(TEXT SHOWN)
- Opening Delimiter -

Abstract

Phospholipase A2 (PLA2) enzymes play a critical role in cellular signaling and inflammation by hydrolyzing membrane phospholipids, a process fundamentally dependent on their selective interaction with the lipid bilayer. This study addresses the challenge of quantifying this selectivity, particularly in mixed membranes relevant to biological systems. The objective was to estimate the selectivity of PLA2 isoforms for 1-palmitoyl-2-oleoyl-sn-glycero-3-phosphocholine (POPC) and 1-palmitoyl-2-oleoyl-sn-glycero-3-phospho-rac-glycerol (POPG) membranes, which mimic zwitterionic and anionic lipid environments, respectively. We employed a computational approach utilizing the novel **Interaction Map** method, which is derived from molecular dynamics simulations. This method allows for the detailed, residue-level mapping of the enzyme's membrane-binding surface and its energetic preference for specific lipid components. The key finding is the quantitative differentiation of PLA2 selectivity, demonstrating how the enzyme's interfacial binding site composition—specifically its distribution of hydrophobic and positively charged residues—dictates its preference for the anionic POPG component over the neutral POPC. This work provides a robust, high-resolution tool for predicting enzyme-membrane interactions, offering significant implications for understanding the regulation of PLA2 activity in cell biology and for the rational design of anti-inflammatory therapeutics targeting these enzymes.

- Closing Delimiter -

(STORED DATA)
- Opening Delimiter -

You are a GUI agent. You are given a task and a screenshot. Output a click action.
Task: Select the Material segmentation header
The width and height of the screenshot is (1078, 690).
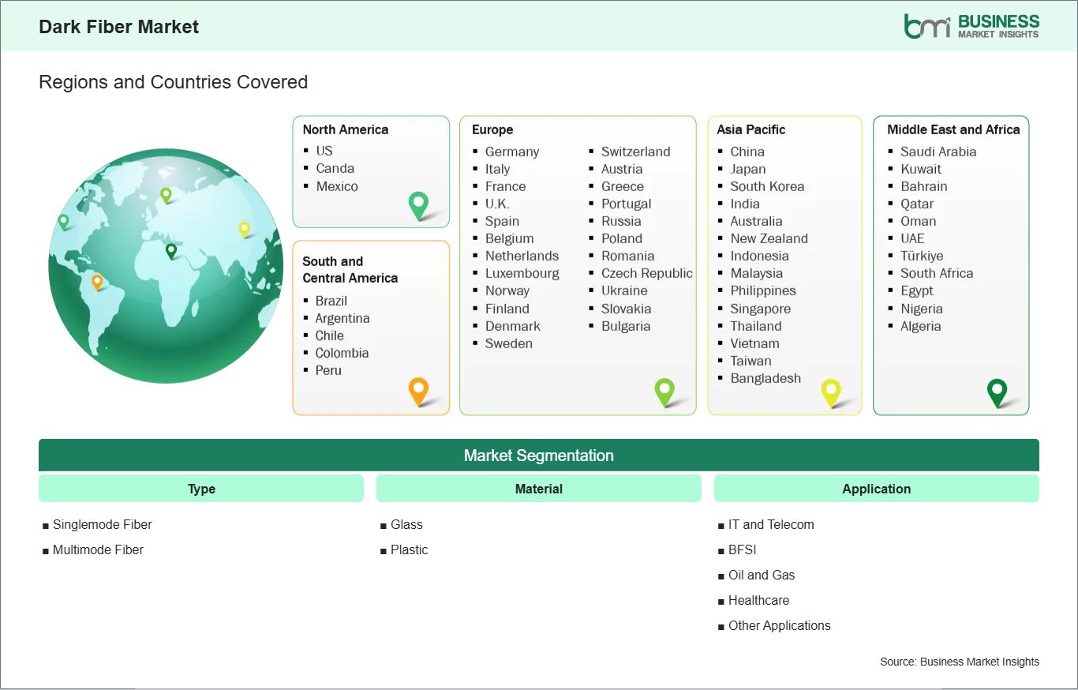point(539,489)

- Closing Delimiter -

(AIM OF THE EXERCISE) Give every abbreviation the abstract on PLA2 membrane selectivity defines, each with its full form.

(EXERCISE RESPONSE)
PLA2: Phospholipase A2
POPC: 1-palmitoyl-2-oleoyl-sn-glycero-3-phosphocholine
POPG: 1-palmitoyl-2-oleoyl-sn-glycero-3-phospho-rac-glycerol